The records Start Marker
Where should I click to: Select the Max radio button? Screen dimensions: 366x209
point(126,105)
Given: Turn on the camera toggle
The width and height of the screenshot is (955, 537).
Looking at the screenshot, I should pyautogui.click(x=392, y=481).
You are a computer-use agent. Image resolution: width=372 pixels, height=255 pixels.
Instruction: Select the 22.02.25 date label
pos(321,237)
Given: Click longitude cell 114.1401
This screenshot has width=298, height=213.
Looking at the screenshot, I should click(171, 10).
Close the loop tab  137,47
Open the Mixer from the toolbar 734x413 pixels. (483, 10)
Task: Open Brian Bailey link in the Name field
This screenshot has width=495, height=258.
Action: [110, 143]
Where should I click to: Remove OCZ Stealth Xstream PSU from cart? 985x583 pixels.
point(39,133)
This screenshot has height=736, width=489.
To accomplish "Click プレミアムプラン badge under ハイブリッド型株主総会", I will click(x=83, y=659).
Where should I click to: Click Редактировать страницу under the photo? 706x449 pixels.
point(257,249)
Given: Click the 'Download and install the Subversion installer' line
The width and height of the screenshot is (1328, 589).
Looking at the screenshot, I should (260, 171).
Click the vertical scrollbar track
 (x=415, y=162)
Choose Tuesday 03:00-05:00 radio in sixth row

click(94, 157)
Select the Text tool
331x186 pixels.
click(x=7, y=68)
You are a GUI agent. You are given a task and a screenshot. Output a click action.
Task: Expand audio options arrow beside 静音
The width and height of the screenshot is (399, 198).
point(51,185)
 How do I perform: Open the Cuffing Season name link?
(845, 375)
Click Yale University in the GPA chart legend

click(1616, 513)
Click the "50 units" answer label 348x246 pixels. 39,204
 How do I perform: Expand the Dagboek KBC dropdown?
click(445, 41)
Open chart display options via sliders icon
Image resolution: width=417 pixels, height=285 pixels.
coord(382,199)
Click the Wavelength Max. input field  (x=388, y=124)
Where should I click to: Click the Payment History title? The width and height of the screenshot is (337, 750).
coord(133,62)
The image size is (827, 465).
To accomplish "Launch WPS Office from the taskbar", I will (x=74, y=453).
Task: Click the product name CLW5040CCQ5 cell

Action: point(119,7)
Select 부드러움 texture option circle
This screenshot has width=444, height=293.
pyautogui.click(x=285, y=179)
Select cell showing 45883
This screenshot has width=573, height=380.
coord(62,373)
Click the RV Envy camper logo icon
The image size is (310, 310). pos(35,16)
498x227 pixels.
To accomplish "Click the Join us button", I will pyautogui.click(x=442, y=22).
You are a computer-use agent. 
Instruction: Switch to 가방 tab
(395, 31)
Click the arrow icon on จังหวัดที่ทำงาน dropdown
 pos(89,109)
The records End Marker
## Your assignment
Every line of the listing that includes the word "agent" must be copied.

## Written response
You are a computer-use agent. Image resolution: width=372 pixels, height=255 pixels.
You are a GUI agent. You are given a task and a screenshot. Output a click action.
You are a computer-use agent. 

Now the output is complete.